LPOJunior Artists

The London Philharmonic Orchestra has expanded its LPO Junior Artists programme, adding a new strand for younger students from communities under-represented in professional UK orchestras.

Supported by a grant of £30,000 over three years from the Andrew Lloyd Webber Foundation, LPO Junior Artists: Overture aims to inspire younger musicians and their families, helping them access musical training and opportunities and signpost next steps. The initiative will offer students aged 11-14 years the opportunity to meet the Orchestra, develop their skills and build their understanding of progression routes available to them. Planned activities for this new strand include three Overture Weekend Days in Brighton and London.

The new strand will allow the LPO Junior Artists scheme to reach more musicians from under-represented communities; these include under-represented racial, ethnic or socio-economic backgrounds, as well as players with disabilities.

The pilot phase of the LPO Junior Artists programme, which ran between January and June 2017, saw eight young people aged between 15 and 19 offered four individual lessons with their LPO mentors, a mock audition with feedback from LPO musicians, and rehearsal and concert visits. The Junior Artists also took part in three Insight sessions: one on the orchestral profession (led by LPO musicians), one on conservatoires and other higher training routes, and one on solo performance. Three skills development sessions focused on communication and confidence, practice and motivation, and working in primary schools.

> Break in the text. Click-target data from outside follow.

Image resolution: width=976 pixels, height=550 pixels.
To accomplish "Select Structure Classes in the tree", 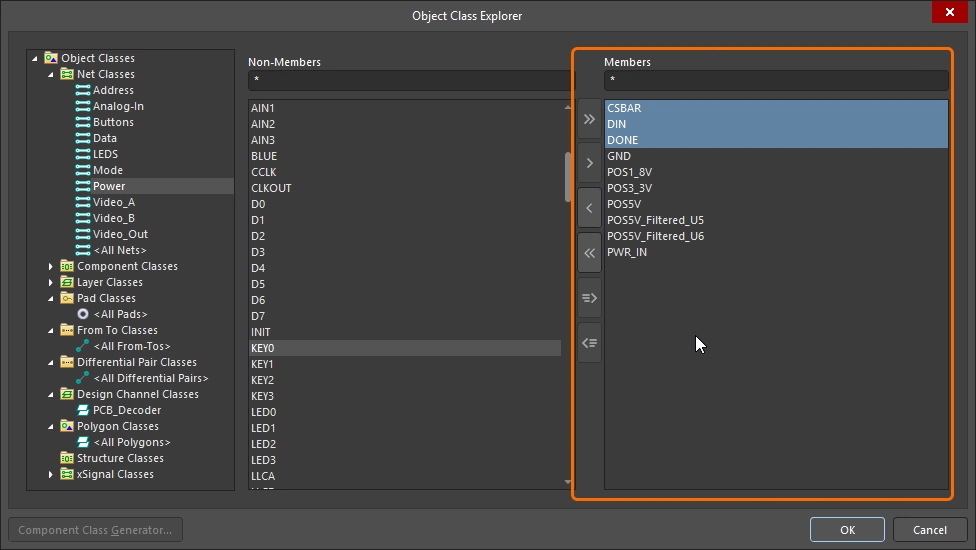I will point(120,458).
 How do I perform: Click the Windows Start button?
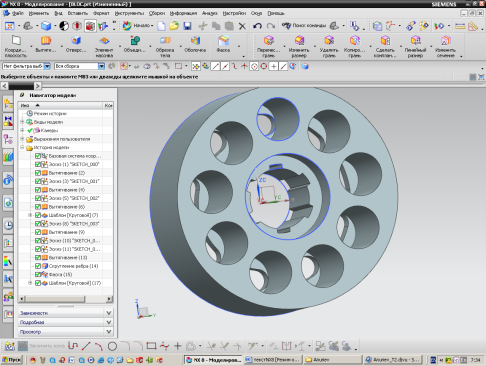pos(12,360)
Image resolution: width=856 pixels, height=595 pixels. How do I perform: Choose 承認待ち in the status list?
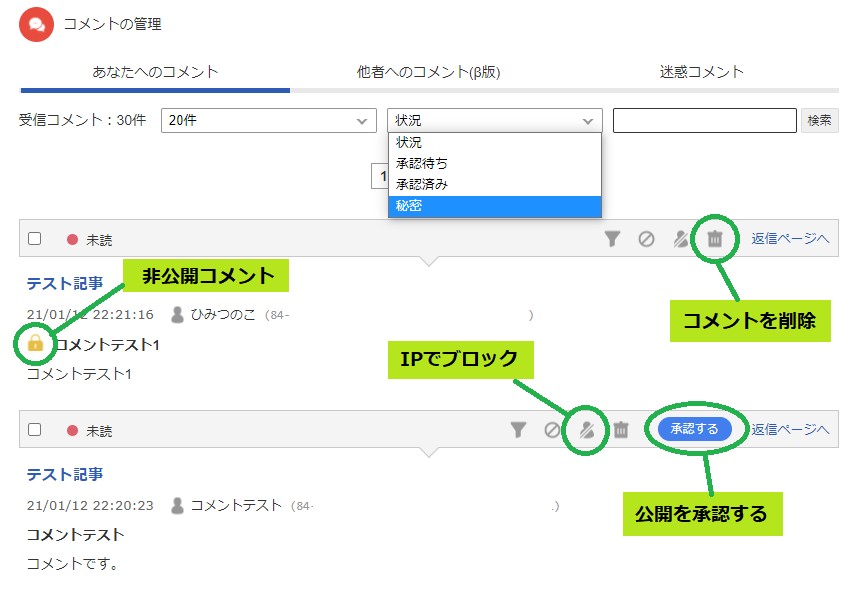495,163
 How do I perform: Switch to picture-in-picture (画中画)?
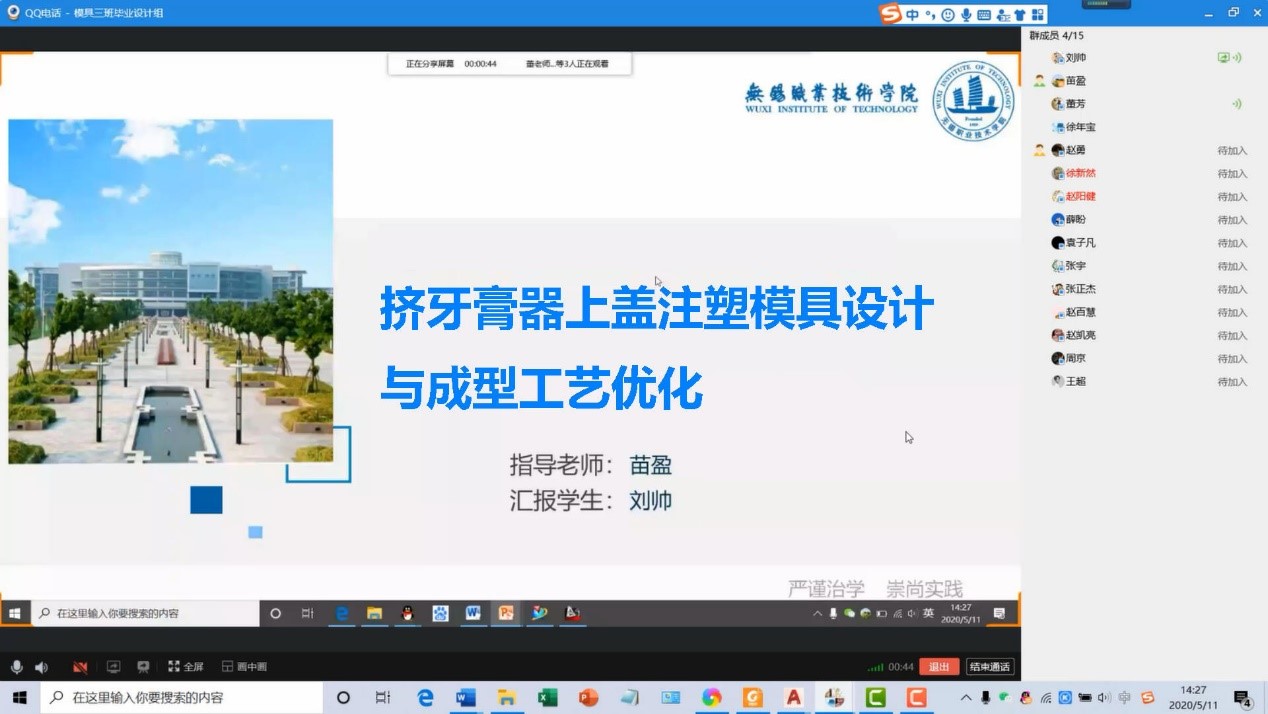coord(245,667)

To continue the programme, the LPO has asked music services, junior conservatoires and teachers across London to nominate talented young musicians to audition. Eight Junior Artists have now been recruited for the 2017/18 programme.

Timothy Walker, chief executive and artistic director of the LPO, described the first year of the programme as ‘a tremendous success’, adding: ‘It has been wonderful to witness the enthusiasm and passion of the young musicians involved. It is vital that the London Philharmonic Orchestra provides pathways into the profession for talented young players from all backgrounds.’